As I inched down a particularly slippery section—one wrong move away from becoming a headline ("American Woman Found Half-Eaten by Boa"). I stood there on that steep slope for a while thinking about my choices. Even the slightest misstep would have sent me down an edge into brush so thick and deep I wouldn't have been able to get out on my own. And I was alone. I hated the idea of giving up but some sort of sense took over and I turned around.
The hike up was worse—straight uphill, with fewer stable handholds. At one desperate moment, I looped the wrist cord of my stick around my neck, channeling a rainforest MacGyver to free my hands and pull myself up by tree roots. Thighs burning and breath rasping, I wondered if I was too old for this nonsense. Would I pass out on a strangler fig root and be dragged away by bullet ants?
Eventually, I collapsed on a shady patch cushioned with wide banana leaves, head on knees, trying to slow my racing heart. It was an odd existential moment.

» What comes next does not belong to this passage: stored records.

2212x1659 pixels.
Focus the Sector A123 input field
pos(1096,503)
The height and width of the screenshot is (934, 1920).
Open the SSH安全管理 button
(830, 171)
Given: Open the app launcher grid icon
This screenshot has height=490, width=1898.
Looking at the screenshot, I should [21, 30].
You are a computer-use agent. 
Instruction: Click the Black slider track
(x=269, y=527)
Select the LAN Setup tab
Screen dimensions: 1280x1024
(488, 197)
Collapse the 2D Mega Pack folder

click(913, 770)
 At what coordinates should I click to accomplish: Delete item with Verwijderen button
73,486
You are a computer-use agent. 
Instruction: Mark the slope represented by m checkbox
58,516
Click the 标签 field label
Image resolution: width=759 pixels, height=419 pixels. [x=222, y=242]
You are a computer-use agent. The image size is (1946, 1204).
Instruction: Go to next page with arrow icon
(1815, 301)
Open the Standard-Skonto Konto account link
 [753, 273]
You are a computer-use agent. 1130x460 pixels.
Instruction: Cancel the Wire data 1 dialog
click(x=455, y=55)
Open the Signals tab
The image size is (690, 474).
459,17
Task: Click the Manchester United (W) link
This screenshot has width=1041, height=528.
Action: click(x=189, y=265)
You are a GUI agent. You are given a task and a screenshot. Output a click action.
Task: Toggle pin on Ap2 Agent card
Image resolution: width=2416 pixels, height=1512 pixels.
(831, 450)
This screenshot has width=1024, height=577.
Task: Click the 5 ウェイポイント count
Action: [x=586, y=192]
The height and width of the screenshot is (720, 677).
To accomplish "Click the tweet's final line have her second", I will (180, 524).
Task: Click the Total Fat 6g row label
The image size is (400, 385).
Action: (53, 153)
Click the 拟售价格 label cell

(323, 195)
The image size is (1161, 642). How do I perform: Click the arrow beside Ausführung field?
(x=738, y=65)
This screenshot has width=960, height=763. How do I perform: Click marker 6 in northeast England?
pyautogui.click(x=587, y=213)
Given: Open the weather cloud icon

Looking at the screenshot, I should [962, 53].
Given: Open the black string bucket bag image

If I were to die—right there, in a Costa Rican rainforest, camera awkwardly wedged in my shorts—I decided it would still beat collapsing under fluorescent office lights at a gray desk.
Half an hour passed in sweaty solitude. Remarkably, just one bug bite—the abdomen area, precisely where I'd stashed the Nikon. Clearly, one local critter had registered its complaint.
The silence was eerie. Being quiet in a rainforest isn’t advisable—it’s courteous (and life-preserving) to alert creatures of your presence. This is partly why people carry machetes here, hacking and making noise to deter surprises like the fer-de-lance, whose bite is best avoided unless you're carrying antivenom as casually as a granola bar. Bullet ants, Brazilian wandering spiders, and jaguars also appreciate a heads-up.
Respecting the wildlife—the first rule of Costa Rica—I knew it was time to move. Just then, a butterfly landed on my boot, fluttered around me, and landed again. Perhaps it was a gentle nudge from the universe: "Move along now." I accepted the invitation and hauled myself upright.

Fun science fact interlude: Costa Rica hosts an estimated 1,200 to 1,500 butterfly species—about 90% of Central America's total, 66% of all neotropical butterflies, and 18% worldwide.
The butterfly escorted me up the trail, flying ahead and to my right, perhaps just headed my way or possibly acting as a temporary spirit guide. It stuck around until I reached the stone wall at the top, the muffled debate over the car still ongoing in the background.
The butterfly disappeared into the trees as I finally emerged—legs trembling, face flushed, camera embarrassingly situated—but undeniably, gloriously alive.